**** MATERIAL FOR THIS EXERCISE ****

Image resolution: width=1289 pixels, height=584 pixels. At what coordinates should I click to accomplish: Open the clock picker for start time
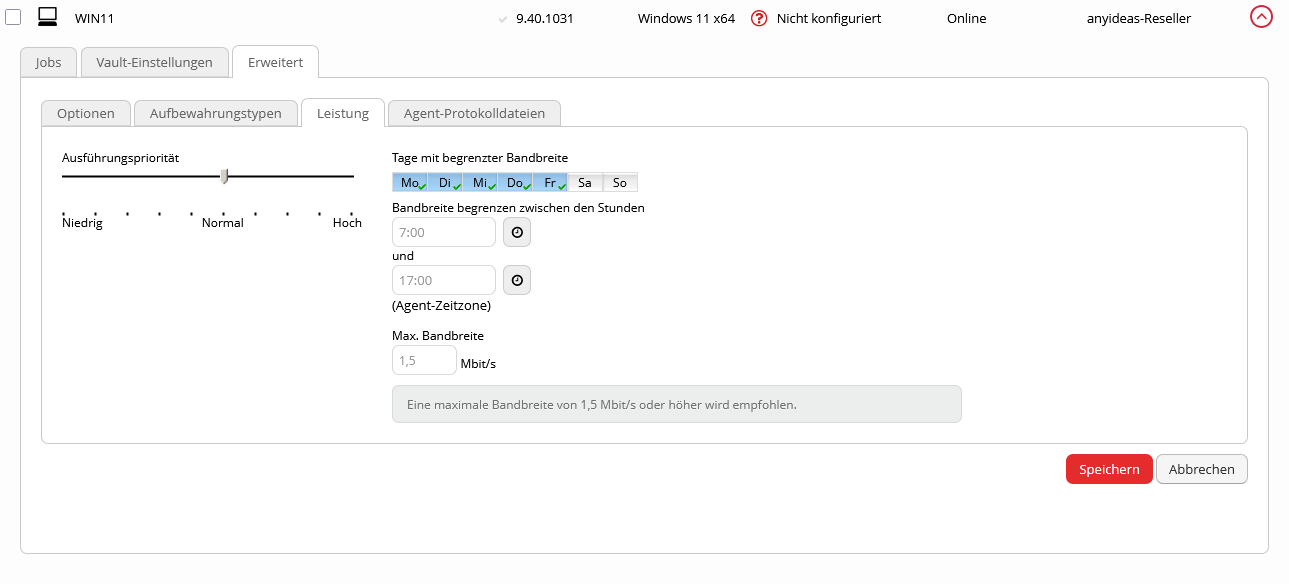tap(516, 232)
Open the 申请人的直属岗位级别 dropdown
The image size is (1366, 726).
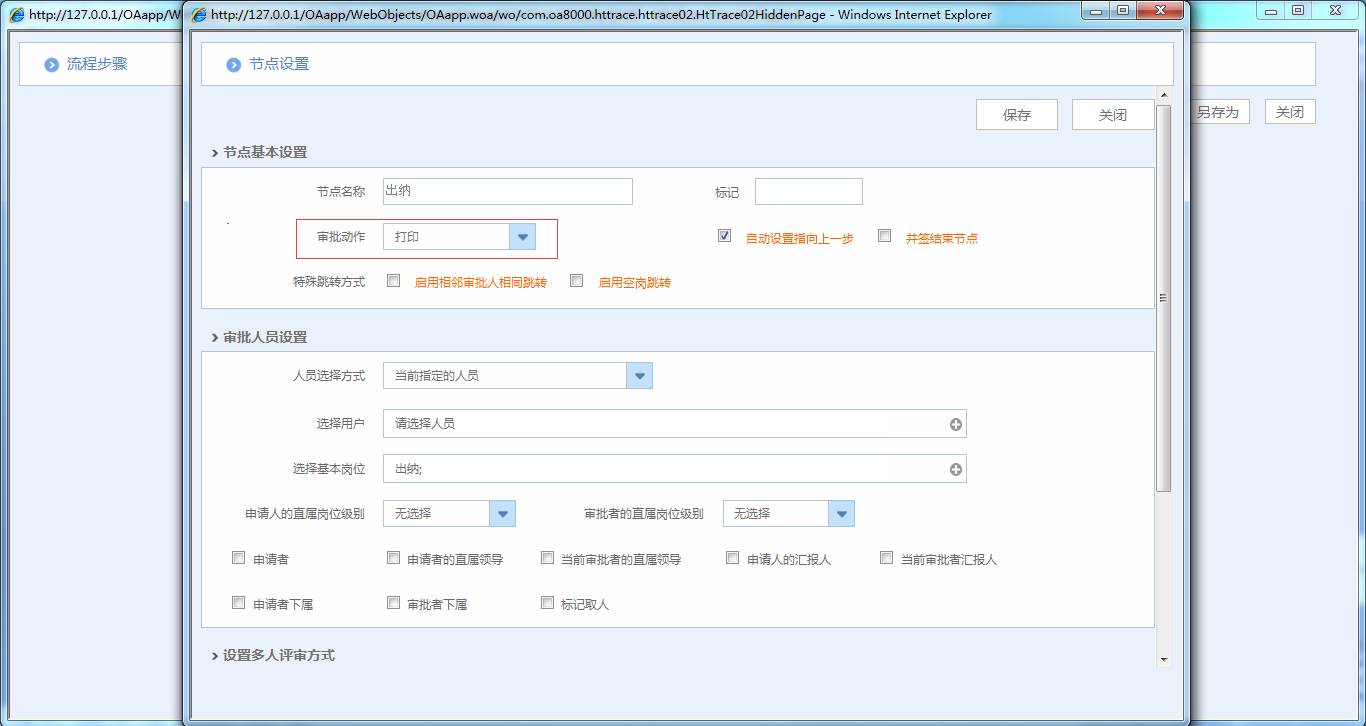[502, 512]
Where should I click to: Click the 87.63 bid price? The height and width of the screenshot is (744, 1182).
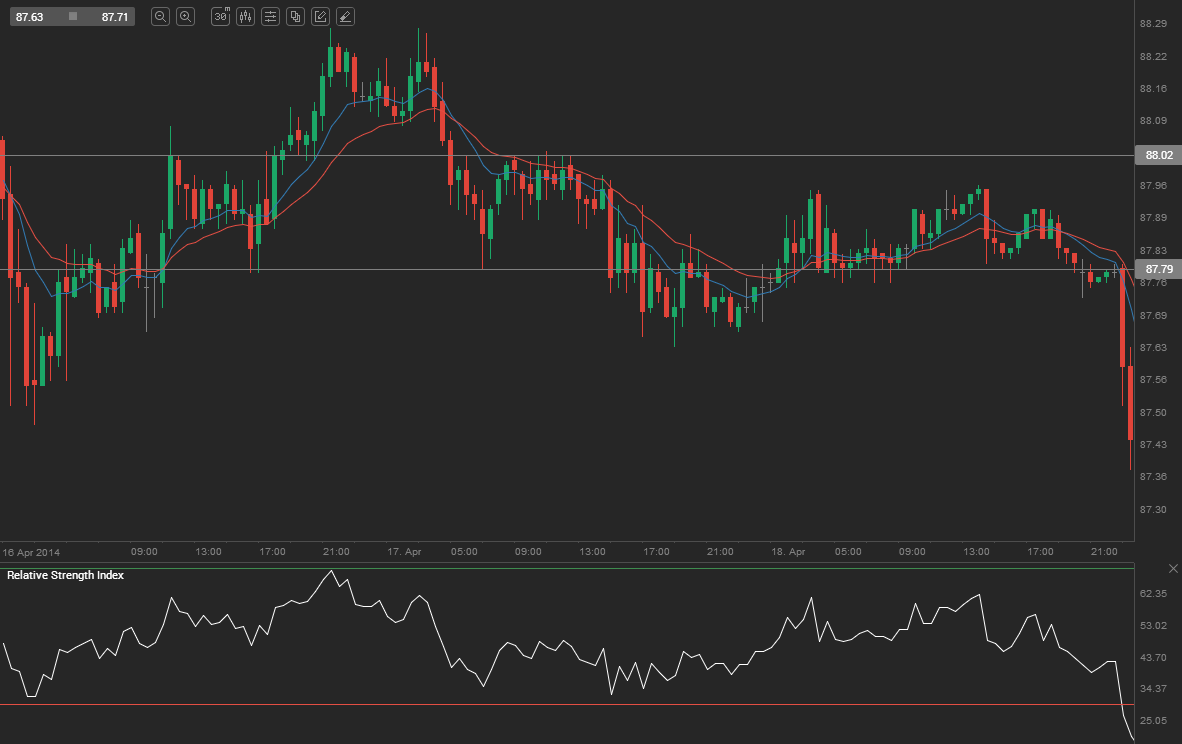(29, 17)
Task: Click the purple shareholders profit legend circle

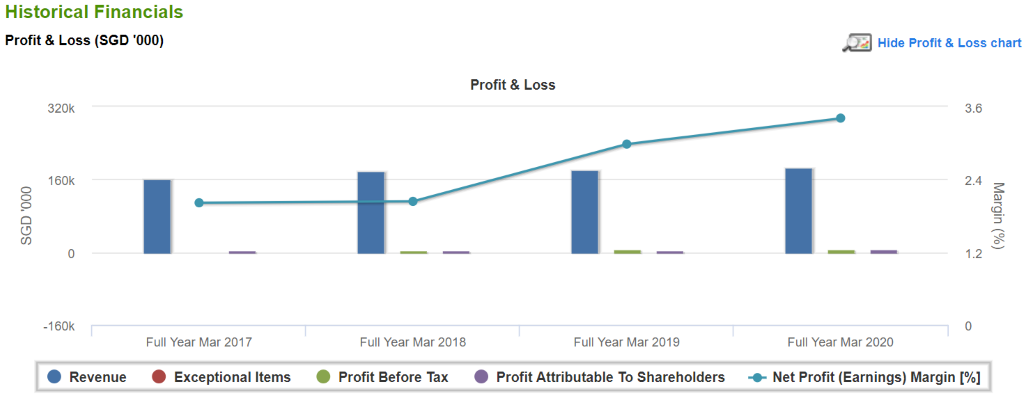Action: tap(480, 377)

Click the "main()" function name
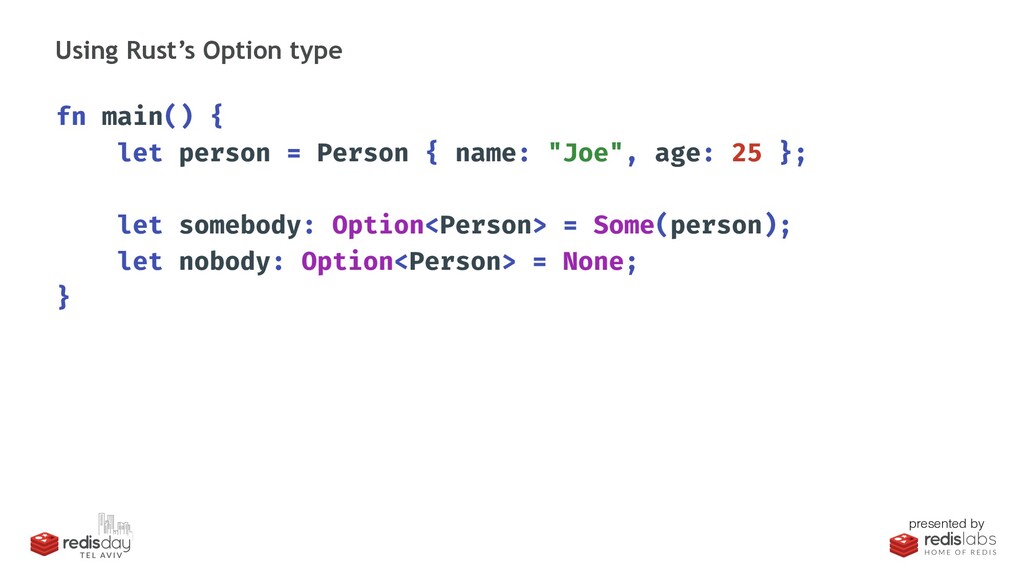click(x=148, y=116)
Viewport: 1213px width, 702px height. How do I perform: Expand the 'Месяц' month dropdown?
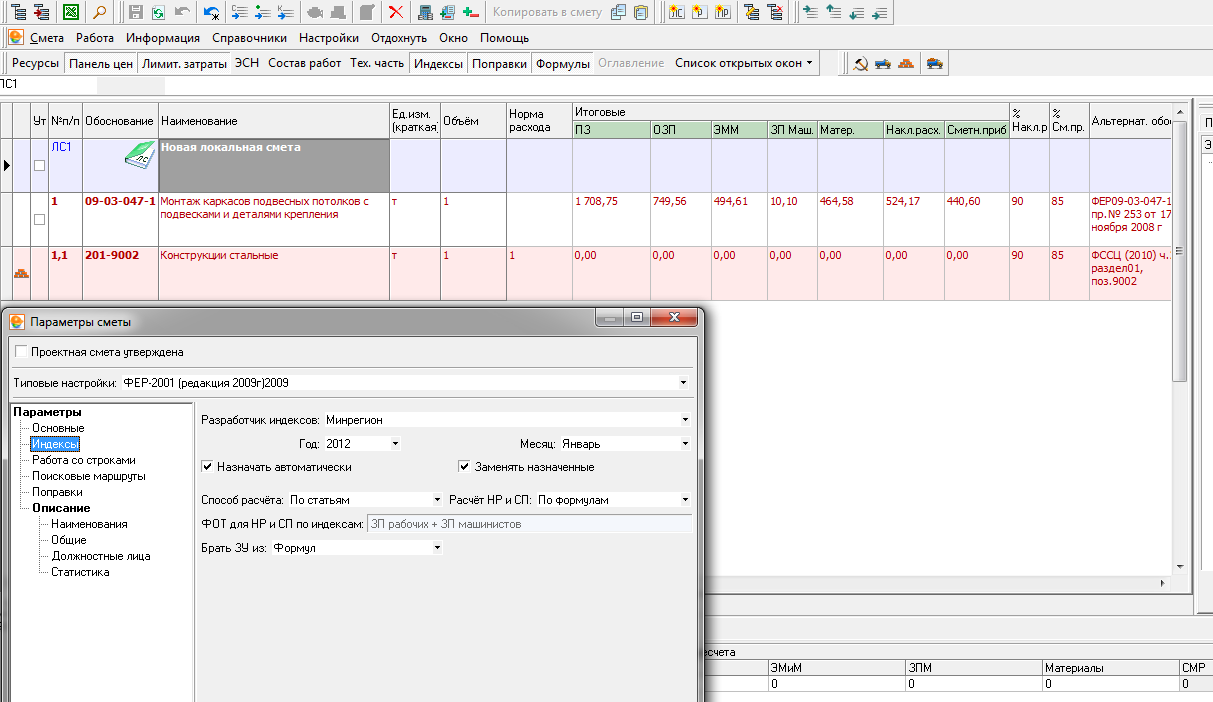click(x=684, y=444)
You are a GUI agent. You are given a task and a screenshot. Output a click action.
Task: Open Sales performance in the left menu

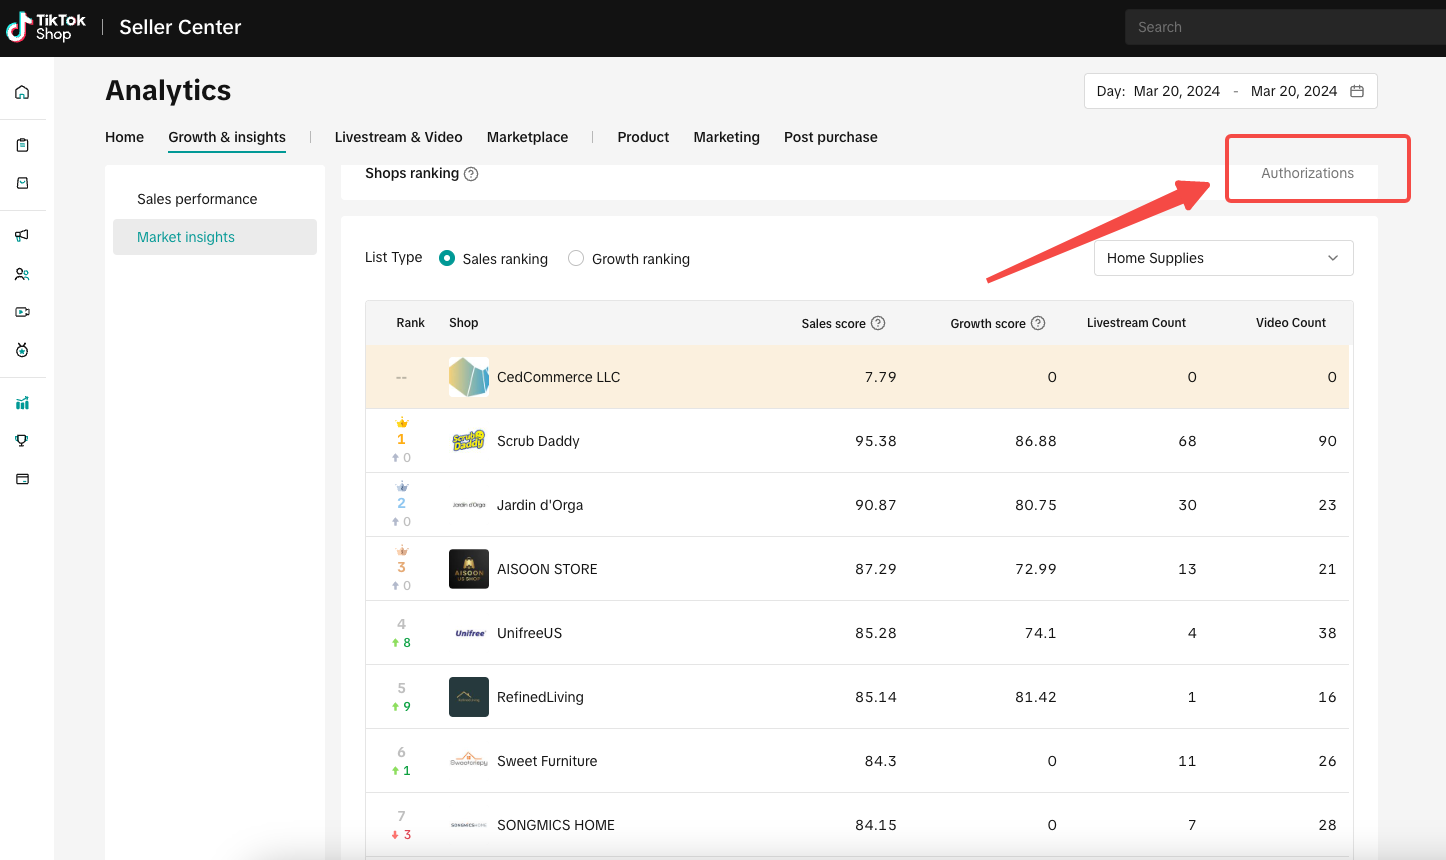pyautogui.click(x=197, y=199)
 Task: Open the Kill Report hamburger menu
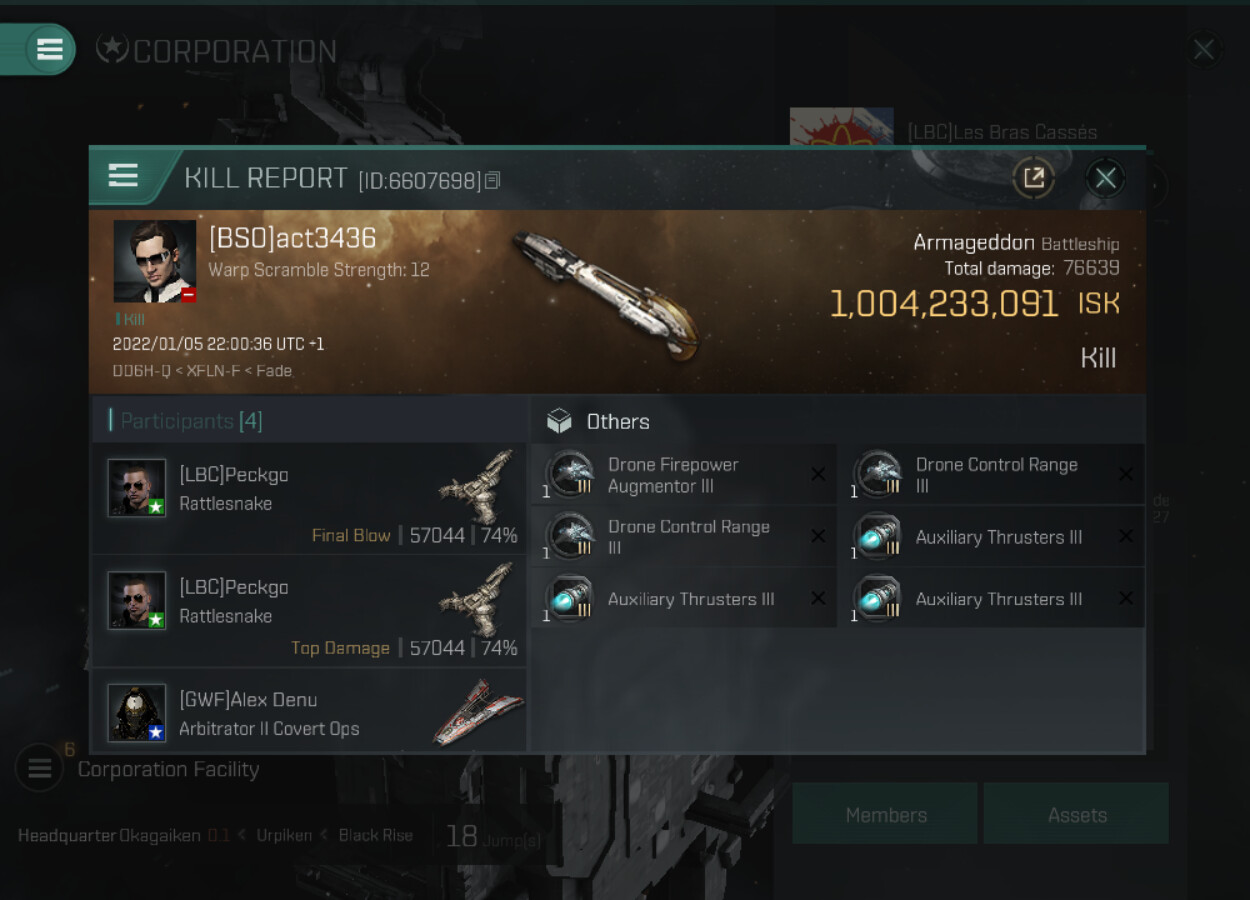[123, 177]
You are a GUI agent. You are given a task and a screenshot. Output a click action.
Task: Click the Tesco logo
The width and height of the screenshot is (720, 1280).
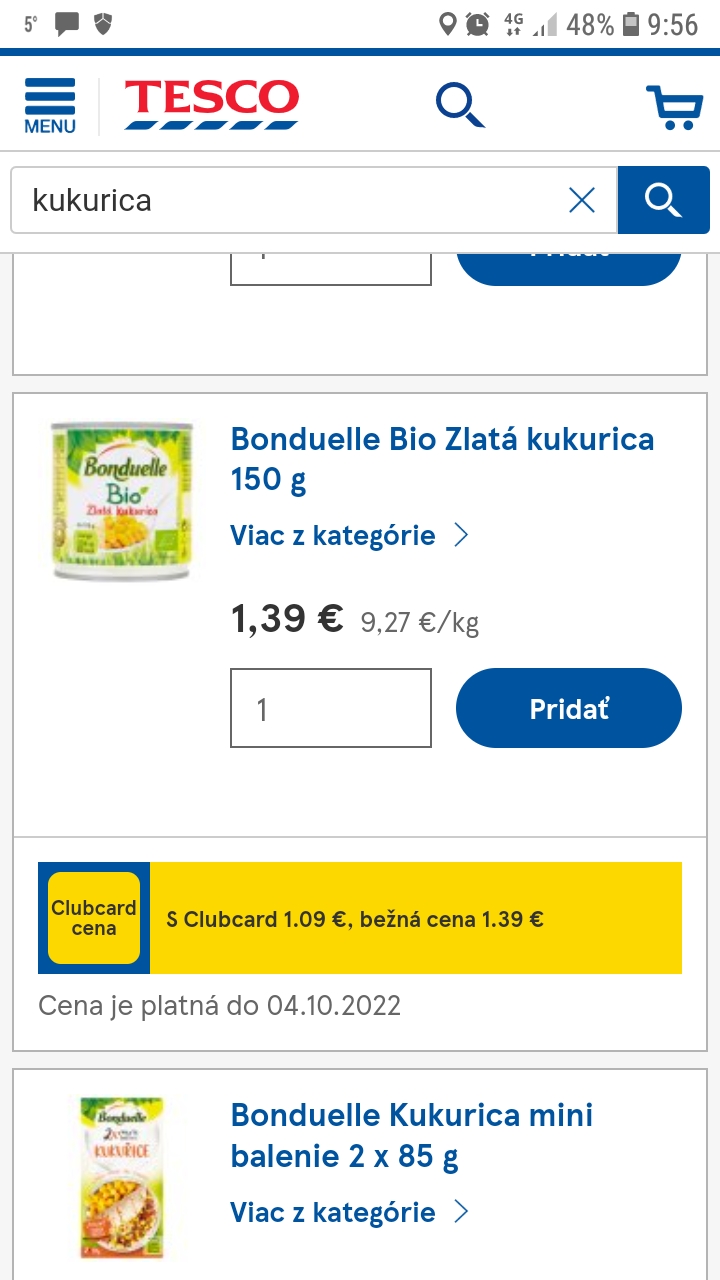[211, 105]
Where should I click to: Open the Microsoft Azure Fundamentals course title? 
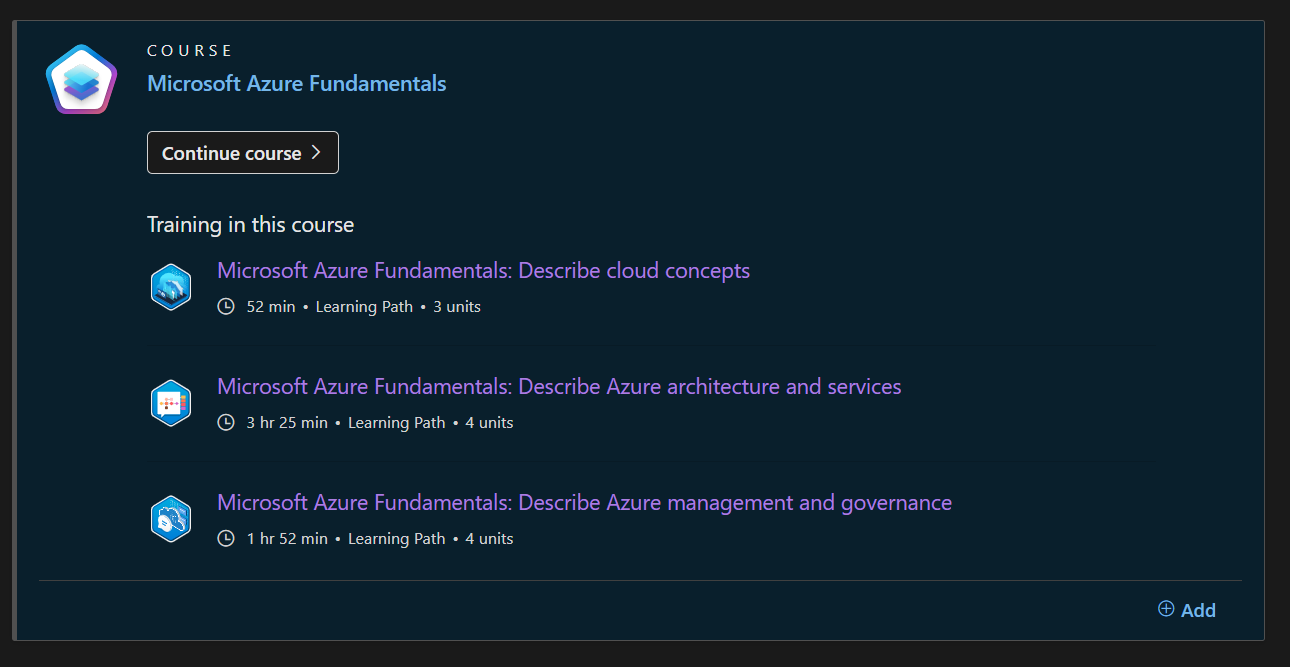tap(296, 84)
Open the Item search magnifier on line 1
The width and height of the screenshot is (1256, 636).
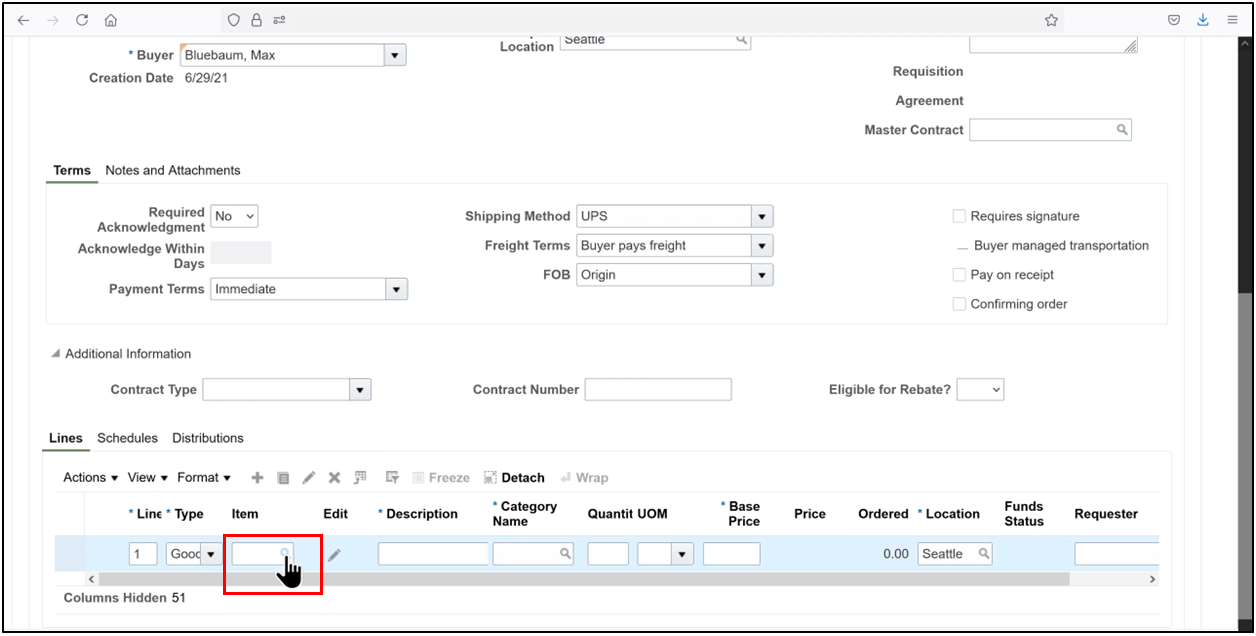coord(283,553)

****

HOW TO COMPLETE THIS TASK — From the first record to the last, retype everything exactly except the images.

OUTPUT OF THE EXERCISE —
Image resolution: width=1289 pixels, height=584 pixels. At what coordinates should I click to accomplish: Open the clock picker for start time
tap(516, 232)
Open the 申请人的直属岗位级别 dropdown
The image size is (1366, 726).
[502, 512]
Where should I click to: Click the 87.63 bid price? The height and width of the screenshot is (744, 1182).
(29, 17)
Task: Click the purple shareholders profit legend circle

Action: tap(480, 377)

Click the "main()" function name
click(x=148, y=116)
Viewport: 1213px width, 702px height. How do I perform: Expand the 'Месяц' month dropdown?
click(x=684, y=444)
You are a GUI agent. You are given a task and a screenshot. Output a click action.
Task: Open Sales performance in the left menu

pyautogui.click(x=197, y=199)
 Task: Open the Kill Report hamburger menu
[123, 177]
You are a GUI agent. You are given a task and a screenshot. Output a click action.
Task: Click the Tesco logo
The width and height of the screenshot is (720, 1280).
[211, 105]
Where should I click to: Open the Microsoft Azure Fundamentals course title? 
tap(296, 84)
Open the Item search magnifier on line 1
The width and height of the screenshot is (1256, 636).
coord(283,553)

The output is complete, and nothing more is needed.